Le royal fondement Bamboo Grand Angle couverture

© Le Royal fondement – Philippe Charlot – Eric Hubsch – Bamboo / Grand Angle – 2023

J’ai travaillé aussi sur un deuxième album, toujours chez Grand Angle, avec Marko au dessin. Marko est du Pays Basque et j’habite dans le Béarn : on voit les même montagnes des Pyrénées depuis nos fenêtres. Notre BD, La formidable aventure des frères Flanchinsera en couleur directe, à l’aquarelle. Marko a fait un travail formidable ! L’histoire se passe à la fin de l’Ancien Régime. C’est un récit initiatique de jeunes frères qui vont quitter la maison de leur père qui a une vision très noire du monde suite à ce qu’il a vécu à la guerre. Ils vont partir à l’aventure tous les deux et vont croiser la route d’un ours et d’un Indien de Nouvelle France perdus là, dans les Pyrénées. Tout ce petit monde va partir en file indienne : un gendarme qui poursuit un père qui est sur les traces de ses deux fils qui suivent un indien qui protège un ours.
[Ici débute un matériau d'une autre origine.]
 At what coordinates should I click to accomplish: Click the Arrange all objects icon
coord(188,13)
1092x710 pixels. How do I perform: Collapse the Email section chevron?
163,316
L’année prochaine va sortir, également chez Grand angle, Alaska le dernier Far-West avec TieKo au dessin. Je me suis cassé un bras il y a deux ans et j’ai passé des après-midis coincé chez moi à regarder des documentaires sur la vie en Alaska… et j’ai trouvé ça fascinant ! J’en ai fait une histoire, plutôt féminine. Il y a beaucoup d’hommes au début, mais ils meurent tous avant la fin.

Et enfin, chez Dargaud Bénélux cette fois, j’ai un projet qui va certainement s’appeler Le vieil homme, la jeune fille et la mer. C’est une digression sur la vie d’Ernest Hemingway. J’ai choisi un petit moment de sa vie où il était un peu en recul sur sa carrière quand il vivait à Key West, dans le sud de la Floride. La vie de famille ne lui réussit pas trop et il va rencontrer une jeune fille qui va l’entraîner dans une histoire qui va le dépasser. Ce sera dessiné par Laurent Zimny, un nouveau venu dans la BD. Ce sera son deuxième album.

Delta Blues Café Bamboo Grand Angle couverture

© Delta Blues Café – Philippe Charlot – Miras – Bamboo / Grand Angle – 2024

Les amis de la BD : Pour conclure, aurais-tu un petit mot à adresser aux Amis de la BD ?

Philippe Charlot : Un petit mot pour les amis de la BD ? Et bien, dans amis, il y a « aimer », alors continuez à aimer la BD ! Vous avez beaucoup de chance d’aimer ce medium en ce moment : il y a énormément de propositions, beaucoup de sorties et de style différents. Chacun peut trouver quelque chose qui va l’intéresser, l’enthousiasmer.

N’hésitez à rencontrer les auteurs, à venir nous voir dans les salons et les festivals de BD. On en trouve maintenant dans presque toutes les villes de France. Et n’hésitez pas à venir discuter avec nous en médiathèque, en plus petit comité, où vous serez toujours bien accueilli car les bibliothécaires sont des gens merveilleux ! Et je les embrasse tous très fort !

Merci beaucoup Philippe pour ta disponibilité et pour toutes ces infos.